Data entries:
>>>
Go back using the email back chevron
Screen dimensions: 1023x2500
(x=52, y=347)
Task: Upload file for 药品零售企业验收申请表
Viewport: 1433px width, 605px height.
<<<
■ WHAT IS BEING ASKED: Only those lines running from the one containing "Task: Upload file for 药品零售企业验收申请表" through the last line of the data above are to be copied, exactly, with both ends included.

■ TASK RESPONSE:
Task: Upload file for 药品零售企业验收申请表
Viewport: 1433px width, 605px height.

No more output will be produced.